**Input**
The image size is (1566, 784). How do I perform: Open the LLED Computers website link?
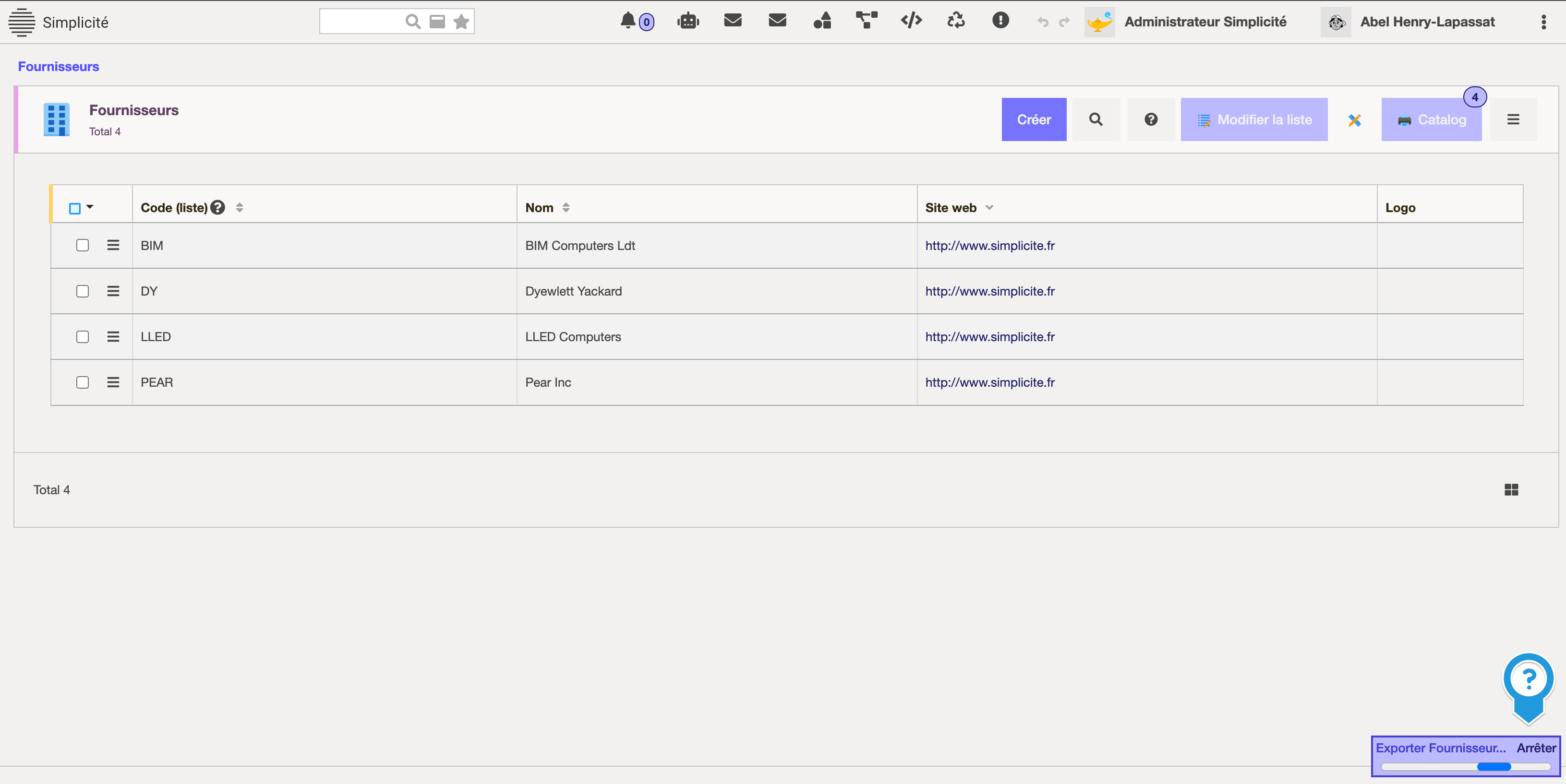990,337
...
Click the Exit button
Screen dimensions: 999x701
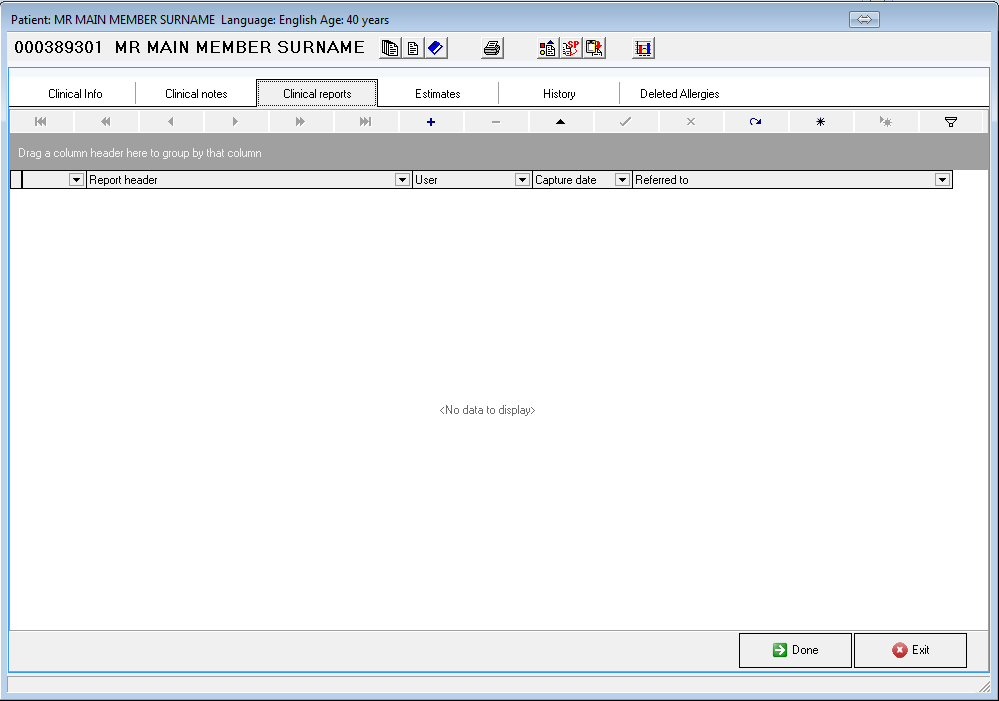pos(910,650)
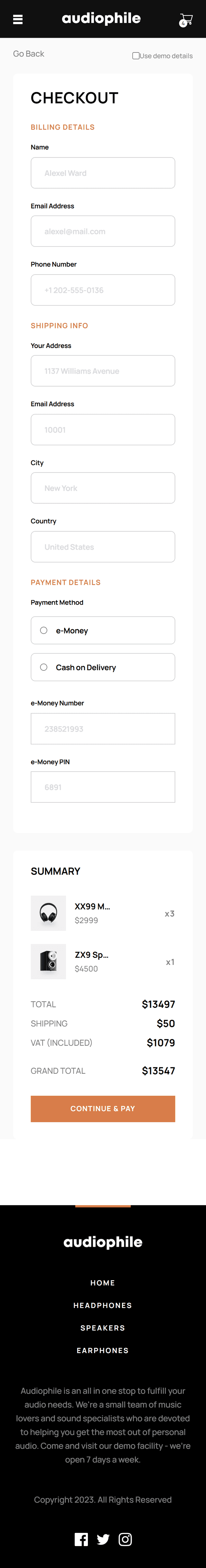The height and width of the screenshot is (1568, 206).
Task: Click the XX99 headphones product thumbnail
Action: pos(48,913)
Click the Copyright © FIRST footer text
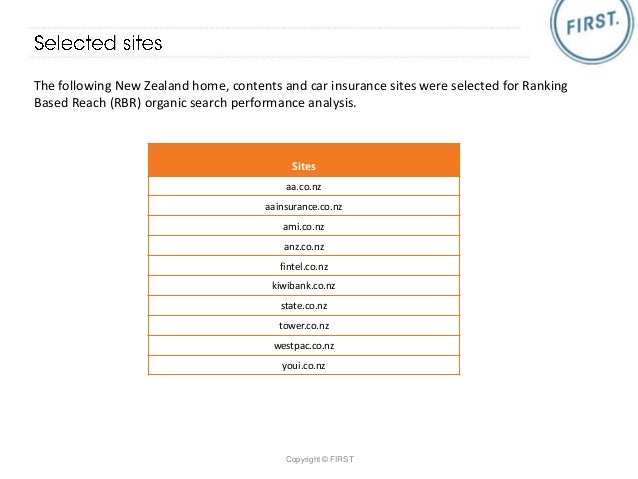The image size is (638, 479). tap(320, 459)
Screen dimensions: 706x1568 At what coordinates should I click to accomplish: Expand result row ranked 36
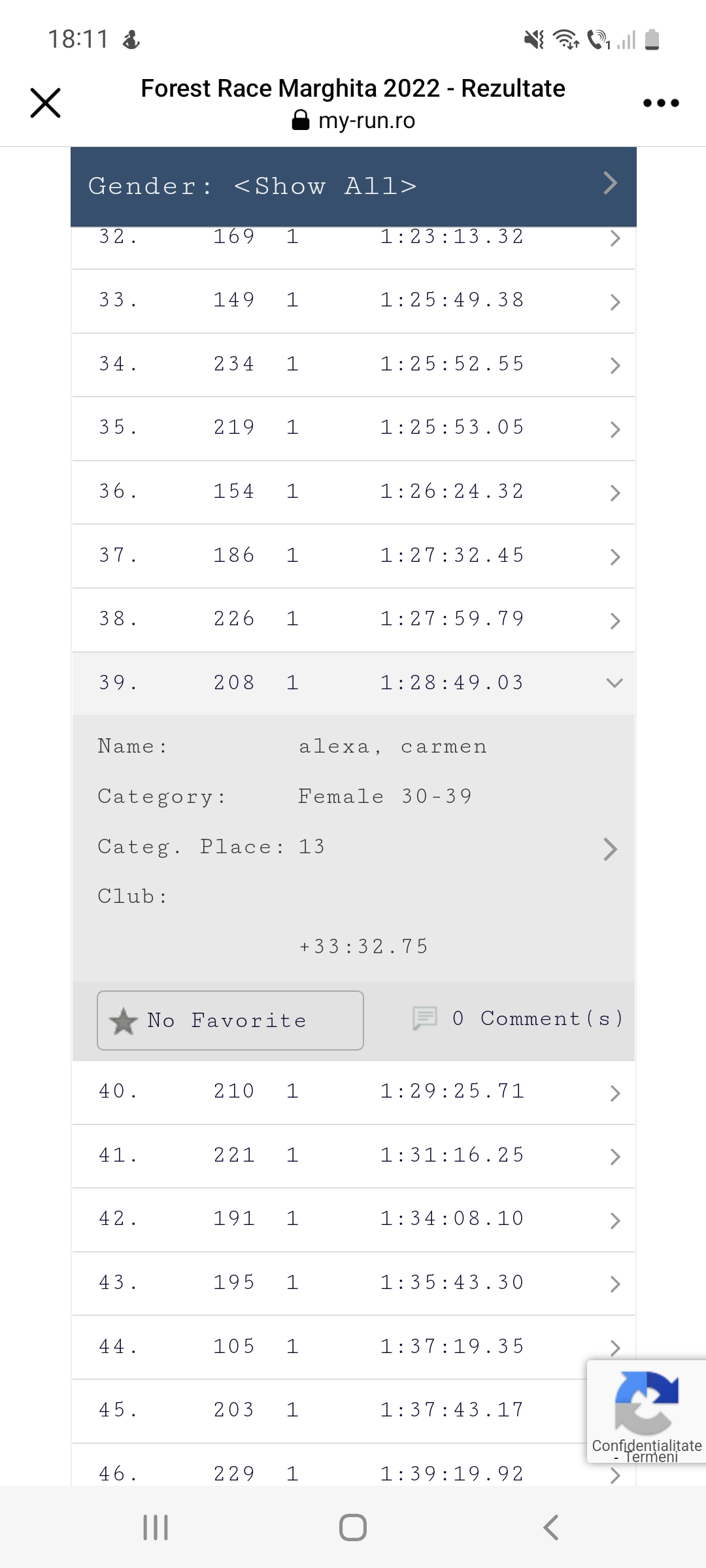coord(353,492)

**Task brief**
Switch "Screen dimensions" to "Display size" in the stretch of material from the line containing "Click the Exit button" through the line containing "coord(353,492)", and give those lines back with nothing else changed. Omit the pictures.

**Result**
Click the Exit button
Display size: 999x701
pos(910,650)
The height and width of the screenshot is (1568, 206).
Task: Click the XX99 headphones product thumbnail
Action: pos(48,913)
Click the Copyright © FIRST footer text
The image size is (638, 479). tap(320, 459)
Display size: 706x1568 At what coordinates should I click to accomplish: Expand result row ranked 36
coord(353,492)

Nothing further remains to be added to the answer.